If you were to tell Spurs’ fans that they would be in sole possession of fourth place and just 3 points off second place after one third of the season – they would have been ecstatic. When you factor in the injury challenges – the loss of their best player Modric and defensive injuries – Spurs have to feel even better about where they stand.
The international break has also arrived at the at a perfect time time for Spurs. Their form has started to slip a bit, due to mounting injuries. Luka Modric has played just four league games and Aaron Lennon has been out for the last two. Both are expected to be back when the international break concludes in a couple weeks. Spurs have also been suffering with injuries in the back. Bassong was the latest to go down with a hamstring. But although Woodgate and Dawson have recovered a few weeks more of training will allow them to improve their fitness and their sharpness. The pairing of King of Woodgate looked a bit off the pace against Sunderland and the break should allow Harry to reassess his back line.
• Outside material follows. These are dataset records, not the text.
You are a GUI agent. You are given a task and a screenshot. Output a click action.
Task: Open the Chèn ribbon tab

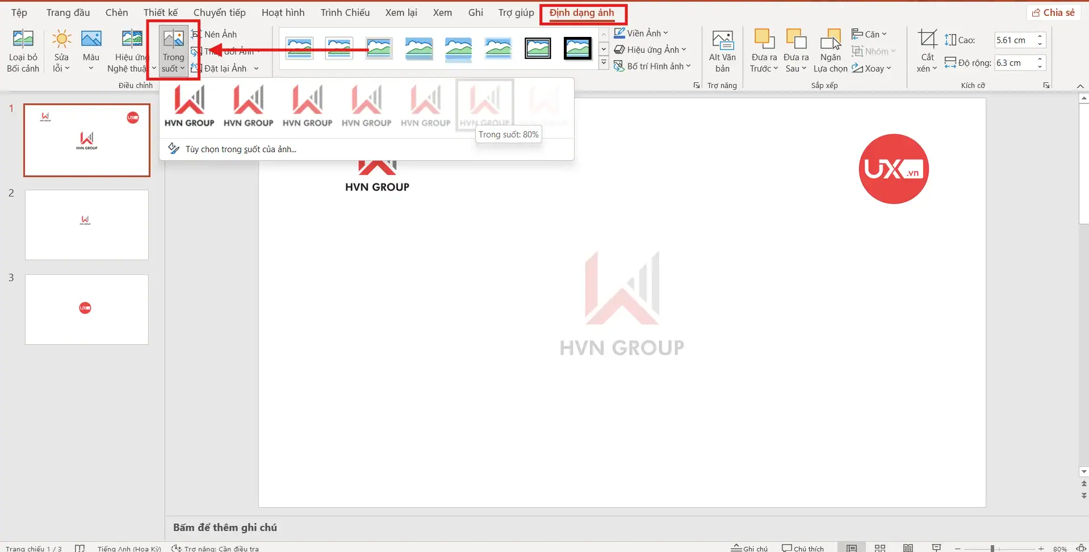[x=116, y=12]
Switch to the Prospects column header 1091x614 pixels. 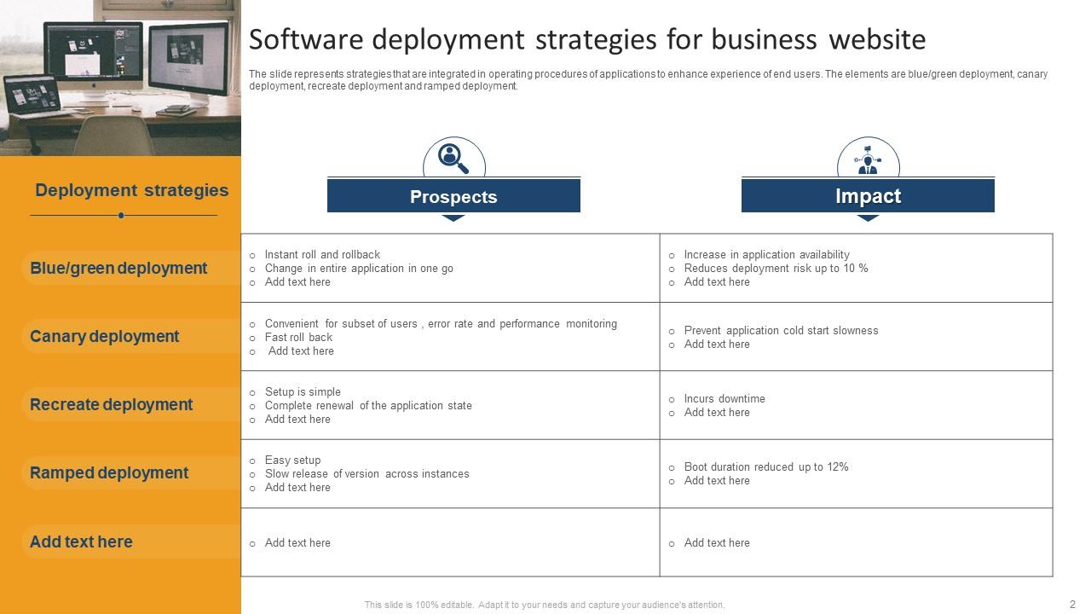pos(453,195)

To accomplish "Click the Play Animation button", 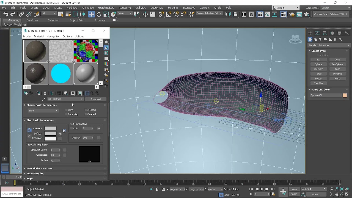I will click(262, 189).
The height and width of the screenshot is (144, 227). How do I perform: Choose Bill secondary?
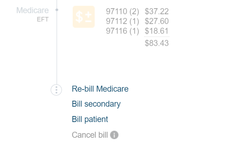[x=96, y=104]
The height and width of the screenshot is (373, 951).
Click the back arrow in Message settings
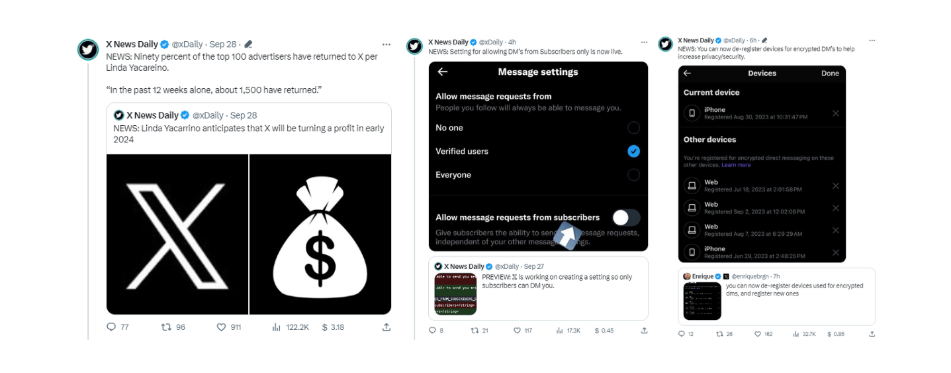coord(443,72)
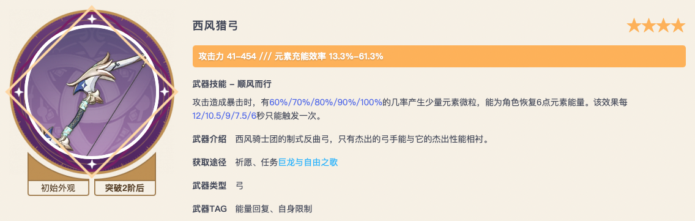Open the 巨龙与自由之歌 quest link
The width and height of the screenshot is (695, 221).
tap(308, 163)
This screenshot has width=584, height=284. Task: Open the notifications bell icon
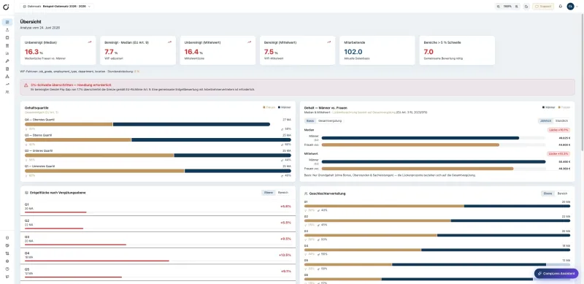pos(560,7)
The more balanced Premier league have also aided Spurs in their efforts to break into the top 4, as top sides are dropping more points. Liverpool looks increasingly fragile and looks the most likely to drop out of the top four. Man City can beat anybody, but draws in the last five games show they can also mail it in at any time. Arsenal are looking legit with Van Persie leading the line, but if he were to get injured the Gunners have no one to replace him and despite their impressive play they remain thin. One can’t imagine Manchester United dropping out of the top four, but they are not the invincible United they were in the past and an injury to Rooney would leave them scrambling. Chelsea look set to run away with the title and that won’t bother Spurs who will hope United and Arsenal will be left demoralized and unmotivated, putting those two a slip or two away from a real battle.
However, the general view in the British press is that Spurs don’t really have a chance, some even suggesting that a loss to Sunderland would have put Harry in hot water. Much of this negativity is part of an inherent bias toward Spurs, but a lot of this negativity is due to Spurs’ performance against the big four. Apart from the win on opening day of the season against Liverpool, Spurs lost 3-1 to Manchester United, 3-0 to Chelsea, and 3-0 to Arsenal. Spurs deserved to lose those games, but to be fair, the only one of those three that was a real rout was the Arsenal game. All three games were played without Modric and down 2-1 against United Spurs hit the bar, and should have had a penalty against Chelsea down 1-0. So none of the bounces went Spurs way in those games. But regardless the media puts way too much emphasis on these games, as big “tests” of a club’s “ambition.” If being a top side required beating the top sides then Manchester United last year would not have won the title, while Spurs on the other hand would not have been far off.
But where Tottenham have been poor over the last few years has been against the bottom half of the table. Yet this year Spurs had victories over Hull, West Ham, Birmingham, Burnley, Portsmouth, and Sunderland. A draw against Bolton and a defeat to Stoke. So against non-top 4 sides Spurs are 6-1-1 and against top four sides 1-0-3. If Spurs continue to win the games they are supposed to win they will be there in contention at the end.
In short, Spurs will come back in late November in fourth place and their two best attacking players back from injury. There is definitely reason to hope.